= Susan Mnumzana =

South African politician

Susan Kelisaletse Mnumzana is a South African politician who represented the African National Congress (ANC) in the National Assembly and Free State Provincial Legislature. She also served in the Free State Executive Council between 2005 and 2008 under Premier Beatrice Marshoff.

== Legislative career ==
In the 1999 general election, Mnumzana was elected to an ANC seat in the National Assembly. Years later, during investigations into the Travelgate scandal, Mnumzana admitted to a liquidation inquiry that she owed R2,238 to a travel agency, Bathong, where she had redeemed parliamentary travel vouchers during her time as an MP. The liquidators' attorneys investigated her further, finding that she had not accounted for a much larger sum in air tickets.

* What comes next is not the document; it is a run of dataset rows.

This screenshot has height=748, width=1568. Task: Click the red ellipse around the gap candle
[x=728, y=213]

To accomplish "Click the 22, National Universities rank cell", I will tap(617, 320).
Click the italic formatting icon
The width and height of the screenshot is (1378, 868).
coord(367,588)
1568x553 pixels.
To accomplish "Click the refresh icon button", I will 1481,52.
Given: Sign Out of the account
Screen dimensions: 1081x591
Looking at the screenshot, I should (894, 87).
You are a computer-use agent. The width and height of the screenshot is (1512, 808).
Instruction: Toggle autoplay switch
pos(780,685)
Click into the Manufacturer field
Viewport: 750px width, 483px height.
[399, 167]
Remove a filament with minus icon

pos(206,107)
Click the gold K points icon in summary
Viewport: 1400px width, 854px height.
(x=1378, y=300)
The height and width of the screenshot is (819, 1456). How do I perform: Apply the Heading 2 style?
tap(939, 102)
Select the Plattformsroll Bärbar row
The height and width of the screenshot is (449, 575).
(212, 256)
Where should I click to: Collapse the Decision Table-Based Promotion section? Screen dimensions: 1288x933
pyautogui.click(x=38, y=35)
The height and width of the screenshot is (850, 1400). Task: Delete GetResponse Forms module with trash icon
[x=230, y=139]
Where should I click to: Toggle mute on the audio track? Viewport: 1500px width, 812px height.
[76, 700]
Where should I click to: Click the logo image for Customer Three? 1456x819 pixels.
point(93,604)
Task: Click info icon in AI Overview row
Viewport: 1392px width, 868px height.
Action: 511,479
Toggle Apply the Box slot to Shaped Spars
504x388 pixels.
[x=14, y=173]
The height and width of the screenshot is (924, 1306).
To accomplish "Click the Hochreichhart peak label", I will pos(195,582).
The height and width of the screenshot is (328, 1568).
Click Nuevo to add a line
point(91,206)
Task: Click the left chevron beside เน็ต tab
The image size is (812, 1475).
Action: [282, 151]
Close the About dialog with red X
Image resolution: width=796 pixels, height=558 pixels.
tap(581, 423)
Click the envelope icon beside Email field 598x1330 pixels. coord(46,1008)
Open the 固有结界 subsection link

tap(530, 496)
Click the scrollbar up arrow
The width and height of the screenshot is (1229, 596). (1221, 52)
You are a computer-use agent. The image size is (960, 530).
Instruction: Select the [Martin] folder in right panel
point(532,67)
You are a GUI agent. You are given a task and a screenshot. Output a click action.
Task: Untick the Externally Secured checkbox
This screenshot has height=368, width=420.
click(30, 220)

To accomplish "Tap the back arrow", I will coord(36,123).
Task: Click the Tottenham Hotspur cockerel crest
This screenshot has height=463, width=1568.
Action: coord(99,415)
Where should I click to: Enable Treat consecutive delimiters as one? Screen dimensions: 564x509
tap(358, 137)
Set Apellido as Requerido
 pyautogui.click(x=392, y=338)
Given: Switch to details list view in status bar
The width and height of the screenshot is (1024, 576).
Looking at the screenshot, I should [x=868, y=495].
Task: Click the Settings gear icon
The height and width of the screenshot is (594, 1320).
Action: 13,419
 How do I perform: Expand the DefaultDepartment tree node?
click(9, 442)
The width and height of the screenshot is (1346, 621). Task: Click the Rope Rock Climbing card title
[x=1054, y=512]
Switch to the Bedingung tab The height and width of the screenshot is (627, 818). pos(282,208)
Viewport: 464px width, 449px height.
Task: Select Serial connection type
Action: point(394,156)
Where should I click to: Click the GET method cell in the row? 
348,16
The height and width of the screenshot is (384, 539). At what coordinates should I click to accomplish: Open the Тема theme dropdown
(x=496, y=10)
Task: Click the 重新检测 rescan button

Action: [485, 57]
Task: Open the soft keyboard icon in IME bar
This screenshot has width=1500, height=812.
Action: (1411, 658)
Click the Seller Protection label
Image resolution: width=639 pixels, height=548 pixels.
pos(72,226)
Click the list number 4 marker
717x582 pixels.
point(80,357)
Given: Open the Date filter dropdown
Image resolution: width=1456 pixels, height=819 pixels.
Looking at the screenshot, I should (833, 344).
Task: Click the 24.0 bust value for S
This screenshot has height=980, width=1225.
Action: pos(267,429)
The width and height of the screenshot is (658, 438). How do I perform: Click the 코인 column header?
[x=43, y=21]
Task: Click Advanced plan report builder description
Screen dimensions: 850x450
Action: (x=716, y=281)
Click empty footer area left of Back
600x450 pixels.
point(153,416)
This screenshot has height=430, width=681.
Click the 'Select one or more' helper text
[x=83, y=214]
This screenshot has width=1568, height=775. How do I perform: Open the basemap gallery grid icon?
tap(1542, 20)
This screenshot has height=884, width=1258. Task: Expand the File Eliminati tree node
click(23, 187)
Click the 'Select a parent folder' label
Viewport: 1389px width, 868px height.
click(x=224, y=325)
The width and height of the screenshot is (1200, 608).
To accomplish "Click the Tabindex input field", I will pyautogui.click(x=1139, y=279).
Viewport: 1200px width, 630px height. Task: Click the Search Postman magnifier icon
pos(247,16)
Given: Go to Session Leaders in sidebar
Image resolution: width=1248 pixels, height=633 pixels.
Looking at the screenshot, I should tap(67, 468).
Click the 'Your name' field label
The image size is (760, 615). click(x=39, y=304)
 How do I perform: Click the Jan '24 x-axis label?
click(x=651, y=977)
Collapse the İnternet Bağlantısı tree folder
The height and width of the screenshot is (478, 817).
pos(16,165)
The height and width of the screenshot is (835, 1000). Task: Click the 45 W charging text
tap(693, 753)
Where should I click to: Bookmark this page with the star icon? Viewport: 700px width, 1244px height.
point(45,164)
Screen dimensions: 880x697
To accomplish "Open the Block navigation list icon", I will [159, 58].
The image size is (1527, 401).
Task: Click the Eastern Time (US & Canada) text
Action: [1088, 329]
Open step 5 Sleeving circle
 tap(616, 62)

In the 2004 general election, Mnumzana was elected to a seat in the Free State Provincial Legislature, ranked sixth on the ANC's provincial party list. In April 2005, she was additionally appointed to the Free State Executive Council when Premier Beatrice Marshoff named her as Member of the Executive Council (MEC) for Arts and Culture. In a further reshuffle in August 2007, she was moved to a new portfolio as MEC for Agriculture; Mamiki Qabathe replaced her in that post in 2008. However, Mnumzana was re-elected to the provincial legislature in the 2009 general election, ranked 20th on the ANC's provincial party list.